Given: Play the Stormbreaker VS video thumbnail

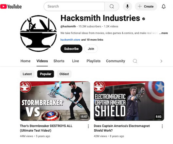Looking at the screenshot, I should point(55,101).
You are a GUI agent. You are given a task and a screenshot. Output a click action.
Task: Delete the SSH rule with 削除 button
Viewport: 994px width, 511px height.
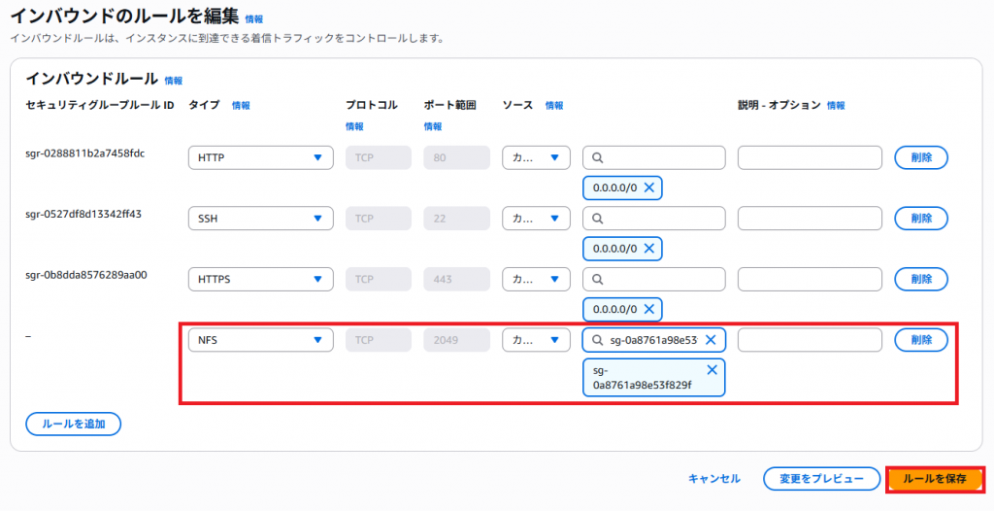coord(920,219)
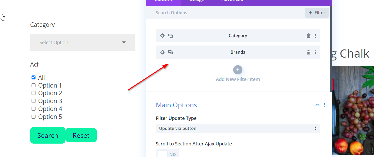The image size is (392, 157).
Task: Check the Option 1 checkbox
Action: pos(33,85)
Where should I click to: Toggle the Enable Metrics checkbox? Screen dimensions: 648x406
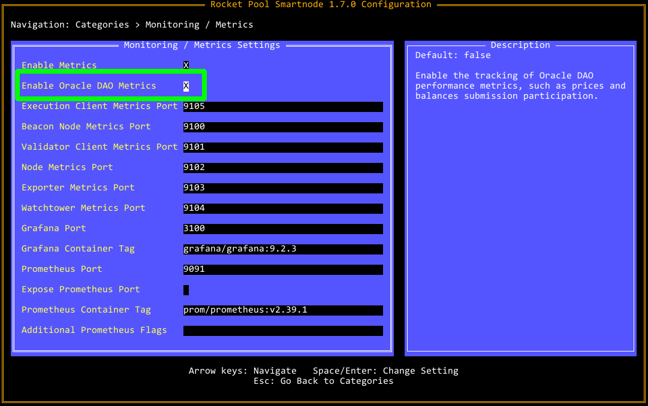click(x=186, y=65)
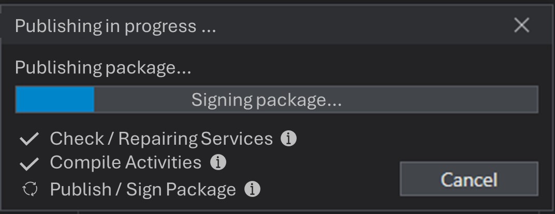Click the Publishing package... status text
Viewport: 555px width, 214px height.
103,68
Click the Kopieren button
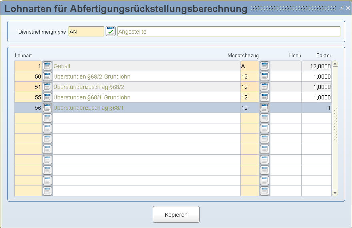Viewport: 352px width, 228px height. 176,215
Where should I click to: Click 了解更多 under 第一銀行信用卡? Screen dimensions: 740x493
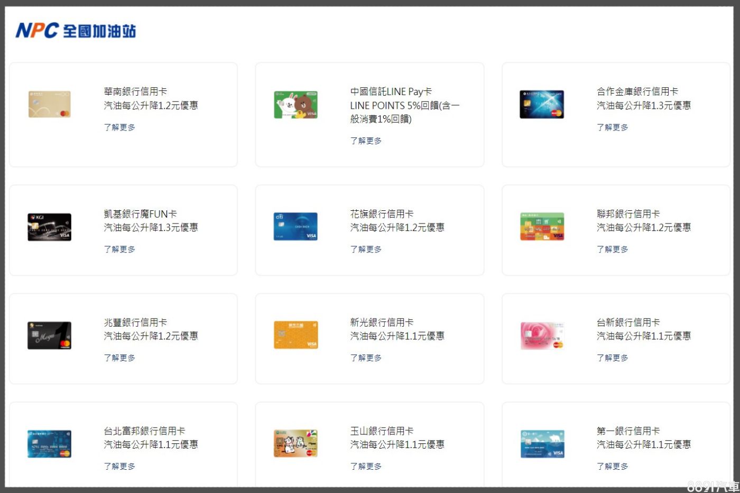click(x=612, y=466)
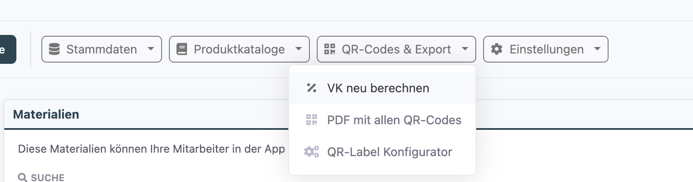Click the Suche search field label
This screenshot has height=182, width=693.
point(47,177)
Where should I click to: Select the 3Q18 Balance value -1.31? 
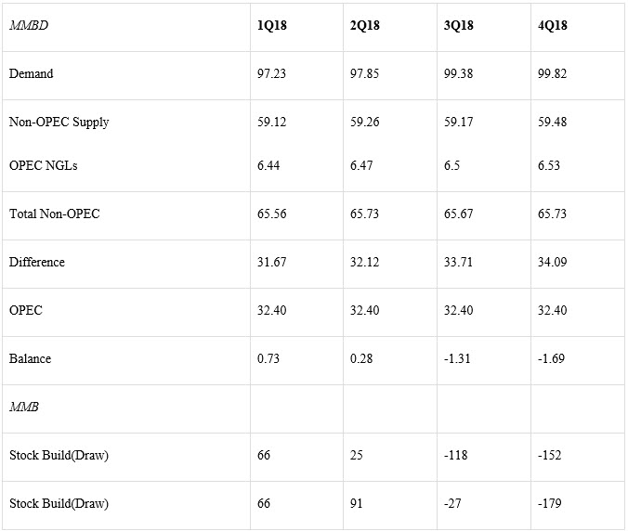coord(459,358)
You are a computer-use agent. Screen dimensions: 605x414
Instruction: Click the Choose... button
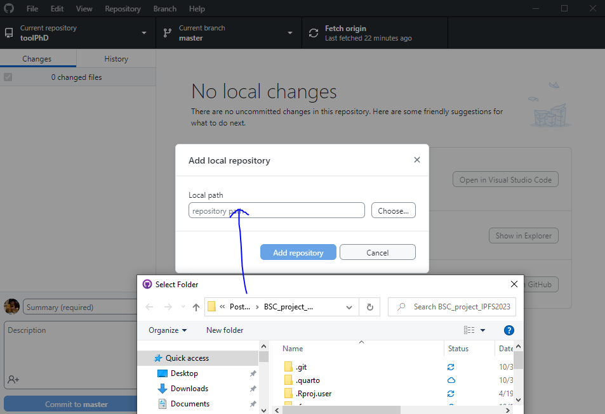coord(393,210)
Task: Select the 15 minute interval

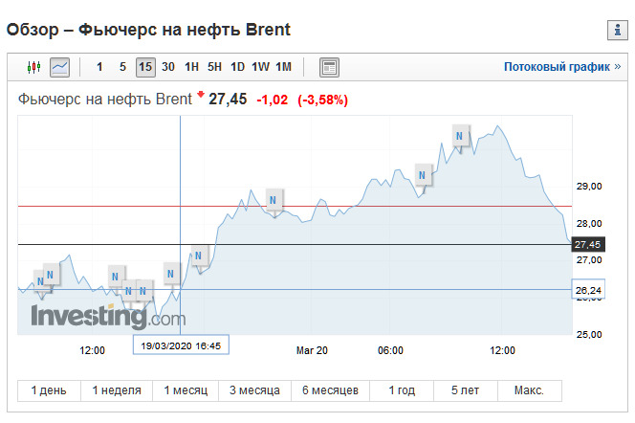Action: point(145,67)
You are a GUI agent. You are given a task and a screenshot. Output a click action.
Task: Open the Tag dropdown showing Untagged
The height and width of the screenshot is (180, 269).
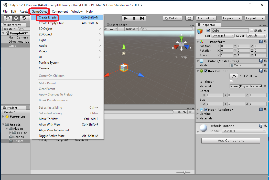[x=223, y=36]
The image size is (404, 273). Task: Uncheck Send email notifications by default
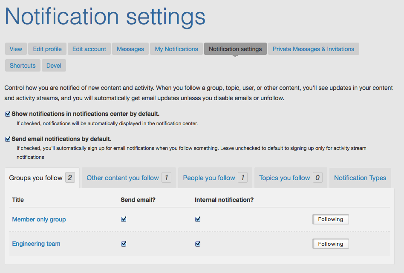pos(7,138)
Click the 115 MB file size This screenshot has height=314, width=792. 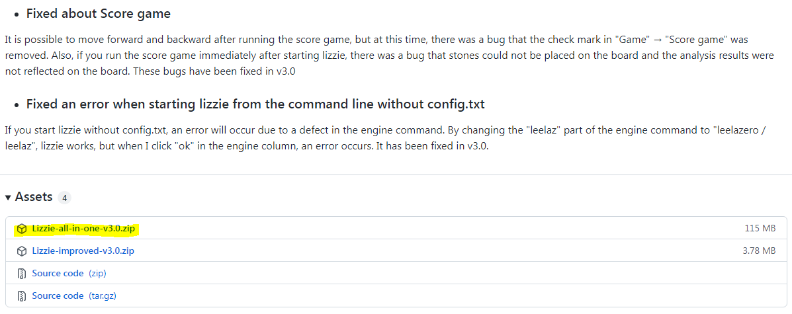(760, 229)
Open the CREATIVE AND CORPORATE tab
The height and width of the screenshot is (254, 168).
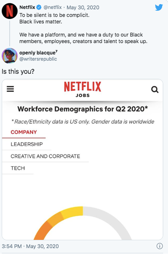45,156
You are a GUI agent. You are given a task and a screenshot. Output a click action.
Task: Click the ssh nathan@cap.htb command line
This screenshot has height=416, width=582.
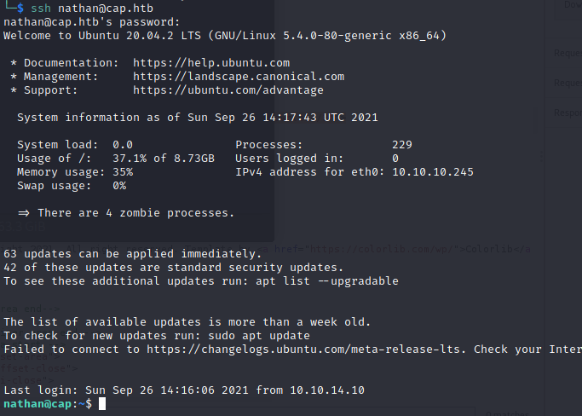[x=92, y=9]
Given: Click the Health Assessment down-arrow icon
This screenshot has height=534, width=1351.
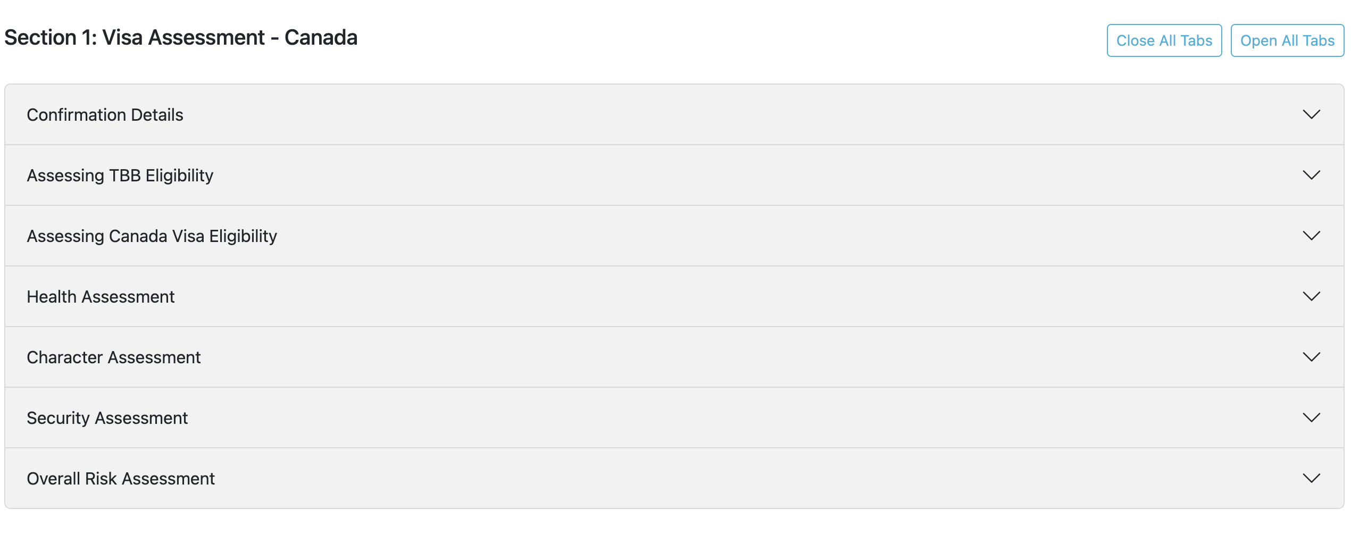Looking at the screenshot, I should [1311, 296].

:::::

■ **TASK TO COMPLETE**
The required output is every line above that contains the string "Open".

■ **OUTPUT FOR THIS EXERCISE**
Task: Open the Tag dropdown showing Untagged
Open the CREATIVE AND CORPORATE tab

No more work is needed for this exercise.